As a specific example, he cites the 19009 pandemic. He said this is a perfect example of a big social problem and illustrates three aspects of the triangle: biology, which is almost ununderstood from the beginning, and is subject to intensive research; there are contagious effects, which are related to social behavior and interactions between people. Moreover, the decisions of political leaders and institutions are in the areas of closing schools and companies or requiring masks. “The complex problem we have is that the interaction of all these components is the interaction of all these components that happen in real time,” he said.
His decisions, such as closing schools or businesses, based on controlling the spread of disease, have a direct impact on economics and social well-being as well as health and education, “So we have to return all of these things to the formula,” he said. “The triangle was vivid for us during the pandemic.” As a result, IDSS “became a place to call, partly because of all the different aspects of the problem we are interested in.”
He said that examples of such interaction abound. Social media and e-commerce platforms are “systems built for people and have regulatory aspects, and they are all suitable for the same story if you want to know or monitor error messages.”
The book presents many examples of moral issues in artificial intelligence, emphasizing that they must be handled with great caution. He used self-driving cars as an example, programming decisions in dangerous situations may seem ethical but can lead to negative economic and humanitarian outcomes. For example, while most Americans support the idea that cars should sacrifice drivers rather than kill innocent people, they wouldn’t buy such cars. This reluctance reduces adoption rates and ultimately increases casualties.

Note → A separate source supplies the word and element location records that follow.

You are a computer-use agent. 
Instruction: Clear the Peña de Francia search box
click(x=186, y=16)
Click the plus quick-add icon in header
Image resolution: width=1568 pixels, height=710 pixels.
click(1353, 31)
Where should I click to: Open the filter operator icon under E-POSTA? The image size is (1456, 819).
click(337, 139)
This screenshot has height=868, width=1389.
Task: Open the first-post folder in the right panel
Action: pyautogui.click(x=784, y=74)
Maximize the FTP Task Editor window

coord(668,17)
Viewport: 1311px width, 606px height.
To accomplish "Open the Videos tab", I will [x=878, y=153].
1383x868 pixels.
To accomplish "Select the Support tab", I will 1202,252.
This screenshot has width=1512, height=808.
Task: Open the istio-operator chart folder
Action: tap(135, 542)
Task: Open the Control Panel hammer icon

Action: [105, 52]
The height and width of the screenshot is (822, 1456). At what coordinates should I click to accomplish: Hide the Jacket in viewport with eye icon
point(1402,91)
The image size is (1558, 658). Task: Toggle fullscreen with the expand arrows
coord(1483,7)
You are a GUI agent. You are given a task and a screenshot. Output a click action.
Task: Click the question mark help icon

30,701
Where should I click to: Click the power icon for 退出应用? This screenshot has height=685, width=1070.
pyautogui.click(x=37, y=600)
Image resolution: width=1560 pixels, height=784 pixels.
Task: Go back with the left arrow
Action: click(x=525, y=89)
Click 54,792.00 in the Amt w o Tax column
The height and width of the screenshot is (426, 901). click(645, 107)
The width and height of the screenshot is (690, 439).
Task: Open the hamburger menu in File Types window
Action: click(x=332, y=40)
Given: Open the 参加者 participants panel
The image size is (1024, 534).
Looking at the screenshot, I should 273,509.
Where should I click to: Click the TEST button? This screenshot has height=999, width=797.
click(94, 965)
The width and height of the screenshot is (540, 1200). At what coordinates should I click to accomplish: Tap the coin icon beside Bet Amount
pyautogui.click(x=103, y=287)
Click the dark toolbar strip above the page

In this book, he explains the difference between the concept of “interdisciplinary” and typical interdisciplinary or interdisciplinary research. “They all have different roles and have succeeded in different ways,” he said. The key is that most of these efforts are often short-lived, which can limit their social impact. The truth is that even if people from different departments work together on projects, they lack structures that share journals, conferences, shared spaces and infrastructure, and community awareness. Creating an academic entity in the form of an IDS, explicitly crossing these boundaries in a fixed and persistent way is a way to try to resolve these boundaries. “It’s mainly about creating a culture where people think about all of these components at the same time.”
He quickly added that of course, this interaction has already happened at MIT, “but none of us interacted with all these principles at the same time.” For example, in the IDSS PhD program, there are 12 required core courses – half of them from statistics, optimization theory and computing, while the social sciences and the humanities are half.
Dahleh resigned from IDSS two years ago to return to teaching and continue his research. But when he reflects on the institute’s work and its role in bringing it into survival, he realizes that unlike his own academic research, each step along the way carefully documented “I left no trace” in published papers to document the creation of the institute and the thoughts behind it. “No one knows what we think, how we think of it, how we build it.” Now, with this book, they did.
The book, he said, is “In hindsight, it’s a kind of person who brings people together. I want people to read the book and understand it from a historical perspective, how it happened, and I did everything I could to make it as understand and as simple as possible.”